IRS Issues Guidance for In-Plan Roth Rollovers from Non-Roth Accounts (Notice 2010-84)

 

The IRS has issued guidance regarding in-plan Roth rollovers. Code Sec. 401(k), Code Sec. 403(b) and Code Sec. 457(b) government plans are permitted under amendments to Code Sec. 402A(c) by the Small Business Jobs Act of 2010 (P.L. 111-240) to allow in-plan Roth rollovers for eligible rollover distributions made after September 27, 2010, from a non-Roth account into a designated Roth account in the same plan.

 

Eligible rollover distributions. The guidance makes it clear that existing statutory restrictions on distributions of elective deferrals from the defined contribution account have to be satisfied before an in-plan Roth rollover can be made.

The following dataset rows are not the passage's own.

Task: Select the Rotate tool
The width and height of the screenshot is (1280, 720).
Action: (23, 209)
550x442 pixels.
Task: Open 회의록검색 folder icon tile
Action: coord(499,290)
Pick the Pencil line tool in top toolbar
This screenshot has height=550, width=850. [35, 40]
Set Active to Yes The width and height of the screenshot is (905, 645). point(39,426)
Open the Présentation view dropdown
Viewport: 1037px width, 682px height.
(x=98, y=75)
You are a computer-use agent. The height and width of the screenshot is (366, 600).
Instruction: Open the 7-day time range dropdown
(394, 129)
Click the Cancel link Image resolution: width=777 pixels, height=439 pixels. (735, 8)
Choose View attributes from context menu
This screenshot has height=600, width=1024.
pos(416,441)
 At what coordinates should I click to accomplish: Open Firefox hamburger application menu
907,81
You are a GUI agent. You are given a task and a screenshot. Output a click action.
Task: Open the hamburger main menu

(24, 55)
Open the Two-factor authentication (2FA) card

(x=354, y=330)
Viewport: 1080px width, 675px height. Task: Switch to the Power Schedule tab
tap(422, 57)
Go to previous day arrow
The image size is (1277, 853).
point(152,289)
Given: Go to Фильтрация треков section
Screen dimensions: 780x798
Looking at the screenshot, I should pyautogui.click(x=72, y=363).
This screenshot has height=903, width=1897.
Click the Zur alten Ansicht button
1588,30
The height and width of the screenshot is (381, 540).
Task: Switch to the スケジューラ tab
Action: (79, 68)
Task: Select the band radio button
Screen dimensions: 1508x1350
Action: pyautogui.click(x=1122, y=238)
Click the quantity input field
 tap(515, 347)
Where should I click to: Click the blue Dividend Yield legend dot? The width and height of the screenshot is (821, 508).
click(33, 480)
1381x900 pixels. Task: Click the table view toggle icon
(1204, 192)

So, for example, in the case of a 401(k) plan participant who has not had a severance from employment, an in-plan Roth rollover from the participant's pre-tax elective deferral account is permitted only if the participant has reached age 59-1/2, has died or has become disabled, or receives a qualified reservist distribution.

 

CCH Comment. The guidance confirms something that came as a surprise to those who initially assumed the new law would allow unrestricted in-service transfers from non-Roth to Roth accounts for any vested amount in a participant's account.

 

Plan amendments and deadlines. Plans will have to be amended to allow for in-plan Roth rollovers. A plan can be amended to allow new in-service distributions from the plan's non-Roth accounts (subject to the otherwise applicable distribution limitations) conditioned on the participant rolling over the distribution in an in-plan Roth direct rollover (however, the plan cannot impose this condition on any existing distribution options available under the plan). The guidance provides extended amendment deadlines for 401(k) and 403(b) plans to allow 2010 in-plan Roth rollovers as long as the amendment's effective date is the date the plan first operated in accordance with that amendment. Deadlines are:

 

--401(k) plans have until the later of the last day of the year in which the amendment is effective or December 31, 2011;

 

safe harbor 401(k) plans have until the later of the day before the first day of the plan year in which the safe harbor plan provisions are effective or December 31, 2011;

 

403(b) plans have until the later of the plan's remedial amendment period or the last day of the first plan year in which the amendment is effective; and

 

457(b) government plans may adopt an amendment to include a designated Roth account after December 31, 2010, and then allow in-plan Roth rollovers.

 

Deadline for in-place Roth contribution program. A plan must have a qualified Roth contribution program in place at the time a rollover contribution to a designated Roth account is made in an in-plan Roth rollover. For participants to be eligible for the special two-year income deferral (recognizing income in 2011 and 2012 instead of 2010), the distribution must be made no later than December 31, 2010, and, at the time of the rollover contribution to the designated Roth account, the plan must have a qualified Roth contribution program in place. Although a plan may be amended retroactively to add a qualified Roth contribution program, such a program is in place on a given date only if, with respect to compensation that could be deferred beginning with that date, eligible employees are given an opportunity to elect on that date to have designated Roth contributions made to the plan (or would have such an opportunity but for a statutory or plan limitation on the amount of an employee's elective deferrals).

 

In-plan Roth rollovers not treated as distributions. Under the guidance, a distribution rolled over as an in-plan Roth direct rollover is not treated as a distribution for the following purposes: transferring a plan loan to the designated Roth account without changing its repayment schedule; requiring spousal consent; requiring a participant's consent before an immediate distribution of an accrued benefit of more than $5,000; and eliminating a participant's right to optional forms of benefit.

 

The guidance also discusses taxation of 2010 rollovers, notice requirements for plan participants, and reporting requirements for participants and for plans. Recapture rules apply for early distributions of rolled over amounts from a non-Roth account to a designated Roth account, and the guidance provides an ordering rule and an example for such distributions.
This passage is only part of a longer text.